И вот уже два десятилетия Браун приезжал сюда, на рю Сен-Симон в тихий, забытый временем дом, чтобы побыть Остапом – говорить, думать и чувствовать по-русски.
Александра Сергеевна хранила память о России с каким-то маниакальным упорством, боясь не только что-либо изменить в самом доме, усадьбе или обстановке, но бдительно следя за всеми мелочами, сохранившими не просто музейную ценность, а подлинную свою бытовую функциональность. В этом доме грелки, кофеварки, лампы, газетницы, чернильницы, туалетные приборы, всевозможные расчески, флакончики, зеркальца, вывезенные в предреволюционные годы из подмосковного имения Меньшовых, жили своей нормальной, отнюдь не старческой жизнью. Единственной уступкой времени был телевизор, упрятанный, правда, как символ постыдной капитуляции, с глаз долой – в личный кабинет Александры Сергеевны. Здесь она и сидела, не отрывая от экрана растерянного виноватого взгляда, когда в дверях появился Остап.
Он застал Александру Сергеевну перед телевизором в ее кабинете, который воспринимал уже как частицу своей жизни, и еще чьей-то другой, быть может Зуевской. Ведь эта комната, с покрытыми синьковым штофом стенами, с «павловской» мебелью красного дерева, с бронзовыми светильниками, текинскими ковриками, с выцветшими фотографиями на стенах, с переплетами русских дореволюционных изданий за стеклянными дверцами высоких шкафов, с особым запахом муската и высохших трав, не могла и присниться обитателю барачной коммуналки рабочего «тракторного поселка». Но оттуда, от детских чтений Дюма, через заброшенный зуевский Клеедорф, через Толстого, Тургенева, а позже Набокова, – тянулась ниточка узнавания. Именно эта комната была для Остапа Россией, домом, который он никогда не имел, а теперь обрел.
– Остап, что же это? Что, что происходит?! – бросилась к нему Александра Сергеевна и разрыдалась.

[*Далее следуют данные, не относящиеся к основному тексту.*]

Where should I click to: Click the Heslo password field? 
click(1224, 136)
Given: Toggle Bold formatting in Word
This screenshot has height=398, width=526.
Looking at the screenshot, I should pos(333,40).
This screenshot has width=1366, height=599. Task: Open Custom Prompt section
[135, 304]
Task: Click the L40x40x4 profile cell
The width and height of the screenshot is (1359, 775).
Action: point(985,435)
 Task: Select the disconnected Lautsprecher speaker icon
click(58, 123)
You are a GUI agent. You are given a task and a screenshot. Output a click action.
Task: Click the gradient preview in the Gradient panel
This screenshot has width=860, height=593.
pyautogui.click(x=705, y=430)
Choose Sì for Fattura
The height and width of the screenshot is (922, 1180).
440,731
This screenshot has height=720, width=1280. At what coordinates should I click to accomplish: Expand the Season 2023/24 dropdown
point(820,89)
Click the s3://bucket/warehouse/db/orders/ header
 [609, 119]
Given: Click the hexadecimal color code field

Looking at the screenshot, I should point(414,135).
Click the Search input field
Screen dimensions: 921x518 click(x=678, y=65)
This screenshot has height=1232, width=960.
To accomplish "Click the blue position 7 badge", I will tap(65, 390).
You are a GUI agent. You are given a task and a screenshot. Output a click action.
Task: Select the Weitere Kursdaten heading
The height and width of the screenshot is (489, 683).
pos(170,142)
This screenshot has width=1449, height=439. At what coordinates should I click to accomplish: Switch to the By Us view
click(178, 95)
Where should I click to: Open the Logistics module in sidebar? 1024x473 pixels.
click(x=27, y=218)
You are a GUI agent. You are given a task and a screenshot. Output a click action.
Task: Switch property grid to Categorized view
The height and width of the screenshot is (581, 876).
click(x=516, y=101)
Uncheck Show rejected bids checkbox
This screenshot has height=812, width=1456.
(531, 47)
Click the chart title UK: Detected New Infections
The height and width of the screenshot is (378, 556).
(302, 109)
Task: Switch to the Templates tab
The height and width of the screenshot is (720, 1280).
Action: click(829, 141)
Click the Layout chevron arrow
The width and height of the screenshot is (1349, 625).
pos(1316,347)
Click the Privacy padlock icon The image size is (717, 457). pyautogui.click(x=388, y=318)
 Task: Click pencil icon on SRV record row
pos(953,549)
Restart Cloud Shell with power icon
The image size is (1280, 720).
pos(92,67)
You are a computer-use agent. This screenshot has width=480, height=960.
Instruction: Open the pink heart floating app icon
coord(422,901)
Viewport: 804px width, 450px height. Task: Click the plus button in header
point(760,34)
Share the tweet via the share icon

Он обнял ее за плечи, и, взглянув поверх седенькой дрожащей головы на экран, понял все: любительская, прыгающая кинокамера, выныривая из-за чьих-то спин, прорывалась к центру пражской площади, где среди чужой нарядности по-хозяйски весомо двигались краснозвездные танки.
«…По сообщению ТАСС, в ночь с 20 на 21 августа союзные войска стран Варшавского договора, выполняя свой интернациональный долг, вступили на территорию Чехословакии…»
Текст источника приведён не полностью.